Tuesday October 18, 2016. 03:30 pm. IBS, room 155
My research has been particularly focused on how spatial processes and relations of social movement practices are manifested across a variety of scales; how the particularities of specific places influence the character and emergence of various forms of conflict; how social movement practices are constitutive of different relationships to space; how social movement behaviours and practices are symbolically and materially mediated through discourses and images created by the social movements themselves and by the mass media; and the operational logics of social movement networks. My research here has taken two distinct paths. First, it has focused upon peasant movements resisting destructive neoliberal development in the Global South. My research has incorporated the political economy of development in South Asia (particularly, India, Nepal and Bangladesh); the role of multinational and transnational organisations in the development process; the economic, political, ecological and cultural effects of development upon societies at the national, regional and local levels; the popular response to this process in the form of social movements; the mediation of social movement agency by the specifics of place; and the identities created by those engaged in resistance practices.

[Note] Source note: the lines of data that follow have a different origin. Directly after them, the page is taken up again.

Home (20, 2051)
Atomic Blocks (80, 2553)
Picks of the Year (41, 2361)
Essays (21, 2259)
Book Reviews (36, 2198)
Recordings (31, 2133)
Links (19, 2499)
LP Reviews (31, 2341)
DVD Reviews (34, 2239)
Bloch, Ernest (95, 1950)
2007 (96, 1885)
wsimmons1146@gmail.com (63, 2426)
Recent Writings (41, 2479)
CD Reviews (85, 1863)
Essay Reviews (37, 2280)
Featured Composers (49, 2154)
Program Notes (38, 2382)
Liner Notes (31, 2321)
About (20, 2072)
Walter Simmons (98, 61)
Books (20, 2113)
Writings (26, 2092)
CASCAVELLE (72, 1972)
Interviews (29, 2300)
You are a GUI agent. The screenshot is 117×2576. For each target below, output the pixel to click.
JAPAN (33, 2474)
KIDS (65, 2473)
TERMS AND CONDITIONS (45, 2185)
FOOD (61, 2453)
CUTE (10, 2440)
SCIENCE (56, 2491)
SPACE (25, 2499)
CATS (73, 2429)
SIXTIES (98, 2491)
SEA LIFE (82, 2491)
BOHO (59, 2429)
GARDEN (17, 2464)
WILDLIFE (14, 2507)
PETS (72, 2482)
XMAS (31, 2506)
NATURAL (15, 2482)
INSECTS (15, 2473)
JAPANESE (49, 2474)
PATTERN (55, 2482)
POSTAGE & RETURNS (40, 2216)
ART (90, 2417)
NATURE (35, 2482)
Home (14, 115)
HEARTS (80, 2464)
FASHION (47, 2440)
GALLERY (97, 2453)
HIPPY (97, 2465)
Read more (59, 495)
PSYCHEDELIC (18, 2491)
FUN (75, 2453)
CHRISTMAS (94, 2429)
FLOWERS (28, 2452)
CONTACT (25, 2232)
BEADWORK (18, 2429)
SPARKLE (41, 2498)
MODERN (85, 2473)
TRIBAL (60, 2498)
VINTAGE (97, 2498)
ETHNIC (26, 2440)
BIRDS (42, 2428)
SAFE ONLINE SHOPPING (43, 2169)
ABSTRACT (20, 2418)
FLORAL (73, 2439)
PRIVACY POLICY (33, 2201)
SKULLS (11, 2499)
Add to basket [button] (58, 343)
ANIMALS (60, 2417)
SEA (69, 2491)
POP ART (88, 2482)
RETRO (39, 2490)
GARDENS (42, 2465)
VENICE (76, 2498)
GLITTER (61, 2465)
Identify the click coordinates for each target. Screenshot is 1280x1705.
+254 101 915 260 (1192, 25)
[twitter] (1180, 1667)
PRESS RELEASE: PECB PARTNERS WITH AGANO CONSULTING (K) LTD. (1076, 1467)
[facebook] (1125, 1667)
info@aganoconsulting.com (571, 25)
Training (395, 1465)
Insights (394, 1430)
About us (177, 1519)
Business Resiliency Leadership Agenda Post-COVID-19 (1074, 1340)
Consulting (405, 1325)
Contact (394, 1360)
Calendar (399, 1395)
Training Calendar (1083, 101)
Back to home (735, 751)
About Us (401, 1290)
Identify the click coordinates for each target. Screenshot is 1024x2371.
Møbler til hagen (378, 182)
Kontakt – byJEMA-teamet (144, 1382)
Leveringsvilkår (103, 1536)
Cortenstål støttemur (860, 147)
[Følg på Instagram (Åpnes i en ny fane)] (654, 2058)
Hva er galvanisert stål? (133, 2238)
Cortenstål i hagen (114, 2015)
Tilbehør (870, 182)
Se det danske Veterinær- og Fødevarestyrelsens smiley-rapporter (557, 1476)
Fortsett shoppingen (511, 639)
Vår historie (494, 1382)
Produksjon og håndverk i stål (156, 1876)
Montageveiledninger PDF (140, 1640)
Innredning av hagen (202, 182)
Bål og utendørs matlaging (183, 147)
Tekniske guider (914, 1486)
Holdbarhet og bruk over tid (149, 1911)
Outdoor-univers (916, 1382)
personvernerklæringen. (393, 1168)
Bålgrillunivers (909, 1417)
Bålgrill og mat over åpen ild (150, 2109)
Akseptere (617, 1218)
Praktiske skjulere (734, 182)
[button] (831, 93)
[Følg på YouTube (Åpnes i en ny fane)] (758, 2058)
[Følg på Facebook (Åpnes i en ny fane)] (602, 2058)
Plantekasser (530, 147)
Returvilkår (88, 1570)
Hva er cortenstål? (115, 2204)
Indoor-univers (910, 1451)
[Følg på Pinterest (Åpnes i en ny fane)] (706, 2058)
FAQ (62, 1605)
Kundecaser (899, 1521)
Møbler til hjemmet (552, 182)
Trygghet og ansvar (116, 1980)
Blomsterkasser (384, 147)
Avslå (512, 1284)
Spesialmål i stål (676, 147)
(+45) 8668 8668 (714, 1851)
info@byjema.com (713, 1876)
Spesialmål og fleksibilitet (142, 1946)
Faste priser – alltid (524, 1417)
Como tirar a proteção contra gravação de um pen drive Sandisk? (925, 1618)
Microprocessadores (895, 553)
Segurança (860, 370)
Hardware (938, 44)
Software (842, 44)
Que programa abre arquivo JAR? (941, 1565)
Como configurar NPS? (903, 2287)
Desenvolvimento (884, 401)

My research has encompassed: (i) deforestation in the Himalayan foothills of Uttar Pradesh, India; (ii) development and displacement of communities in Orissa, India; (iii) tourism development in Goa, India; (iv) development of dams in the Narmada valley, Madhya Pradesh, India; (v) the practices of global justice networks as articulated by social movements in India, Nepal, Bangladesh, Sri Lanka, Thailand, and Borneo; (vi) climate change and food sovereignty in Bangladesh and Nepal; (vii) climate justice practices and discourses (in UK, Europe, Asia, and South Africa).